### PAGE EXTRACT
Back in 1986 we were having meetings in Chickasha Oklahoma. A lot of people came to this weeks meetings. A young man that I had met once before, came from New York City and was there as well. Bro. B. in the middle of one of his teachings, came forth with some news about me and that young man. He announced that God had told him that this person and me should be together and get married.... IN TWO DAYS!!! Well, this person and I never talked between that day and the day we were to be married. ( we did meet in New York months before) I went to Bro. B. and said to him that I hadn't talked to him yet. Bro. B. said, "you have the rest of your life to talk"... I left his office feeling weird. Every girl wants a guy to ask her to marry him?? The point here was they told you what God said, and you did it. No questions asked. If you didn't do it, you were going against the will of God. Who wants to do that.
I was a single mom and this meant that this strange man was coming into our home. I wanted to meet someone and get married, but not like this. I trusted Bro. B.and this person and I were married in two days just like he said. This was the beginning of my new level of nightmares.
Through this marriage I had 4 home births without any medical help. We were told to only have your husband and me in the room. I can't tell you how scary this was for me, because I had a daughter 13 years before as a C-section and when I had her I had complications which i would have died if I would have not been in a hospital. My husband knew nothing at all about women or childbirth, like I said he was new in our fellowship and right off the streets of New York City. Now married to me and about to give birth to a child. They told us to trust God rather than man. So going to the hospital was trusting in man??? To me, and sitting where I sat in this group, i saw that men were held to a higher esteem than women. My new husband seemed to jump on that idea. Before I write about that birth, for the next 4 years I had 4 births two girls, two boys. My son Peter has cerebral palsy, my other son Michael Matthew died at a full term birth. He is buried at the Mission.
When I had my first daughter with this marriage, I went into labor and I just didn't seem to be making progress after a few days of labor. This made Bro. B and Mary very angry. This is what happened with my first daughter years ago. So I was very scared with no doctor or midwife or hospital. The evening of the second day Bro. B. came into my room with Mary and said, "If you don't have this baby by midnight God is going to take the baby. Well, I labored all night and at about 5 or 6 in the morning I started pushing. I pushed for 3 hours and out came our angel. Almost 10 pounds! So envision this... my husband is mad at me because i couldn't hurry and have this baby and Bro. B. was mad at me. To say the least Mary was very mad at me. So God didn't take the baby at midnight... Hmmmmmm. Well, a week later Mary came to me and said that God did take the baby and it was a boy, but replaced the baby in my womb with a girl. It was my loss she said. Wow!!! This was as false as you get. Years later after most of us one at a time got away from her, I asked a very close person to Mary why she said this. It was obviously false information. This person replied to me, " Mary said that if she didn't think of something quick it would have made Bro. B. look like a false Prophet"...Mary was also a false prophetess..How many other things did they out and out lie about... I had been duped!!!

### WORK TASK A
From the account, write out word for word the stretch from "I was a single" through "level of nightmares.".
### WORK TASK B
Answer these questions about the account:
(i) In what year and in which town were the meetings held?
(ii) How many births did the writer have through this marriage?
(iii) About how much did the first daughter of this marriage weigh at birth?
The material after the account has no connection to it.

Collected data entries

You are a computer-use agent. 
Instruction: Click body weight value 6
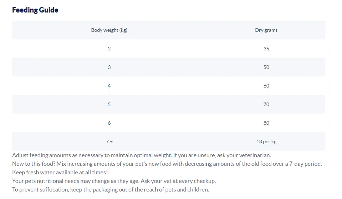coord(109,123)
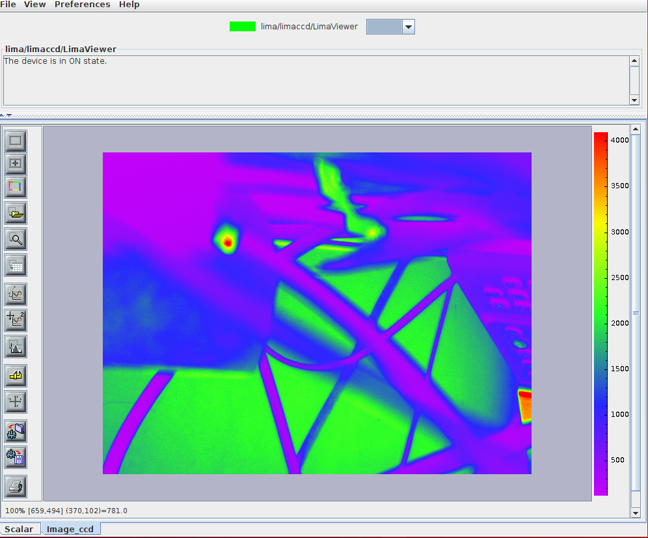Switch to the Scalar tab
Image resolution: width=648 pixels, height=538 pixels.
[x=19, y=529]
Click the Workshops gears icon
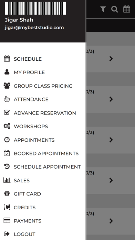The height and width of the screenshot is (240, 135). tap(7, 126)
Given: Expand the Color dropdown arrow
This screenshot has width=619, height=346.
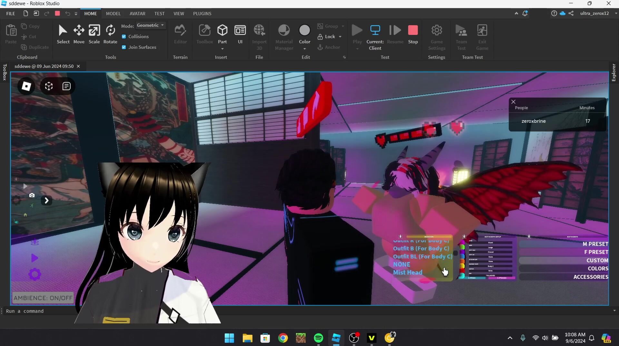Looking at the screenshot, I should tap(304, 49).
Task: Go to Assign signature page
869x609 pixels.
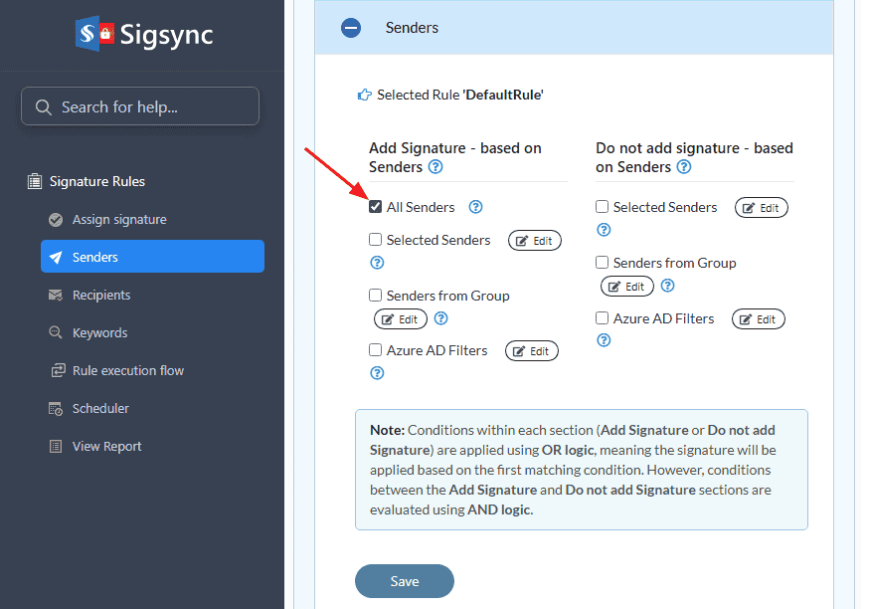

### TASK ANSWER A
I was a single mom and this meant that this strange man was coming into our home. I wanted to meet someone and get married, but not like this. I trusted Bro. B.and this person and I were married in two days just like he said. This was the beginning of my new level of nightmares.

### TASK ANSWER B
(i) In 1986, in Chickasha, Oklahoma.
(ii) Four: two girls and two boys.
(iii) Almost 10 pounds.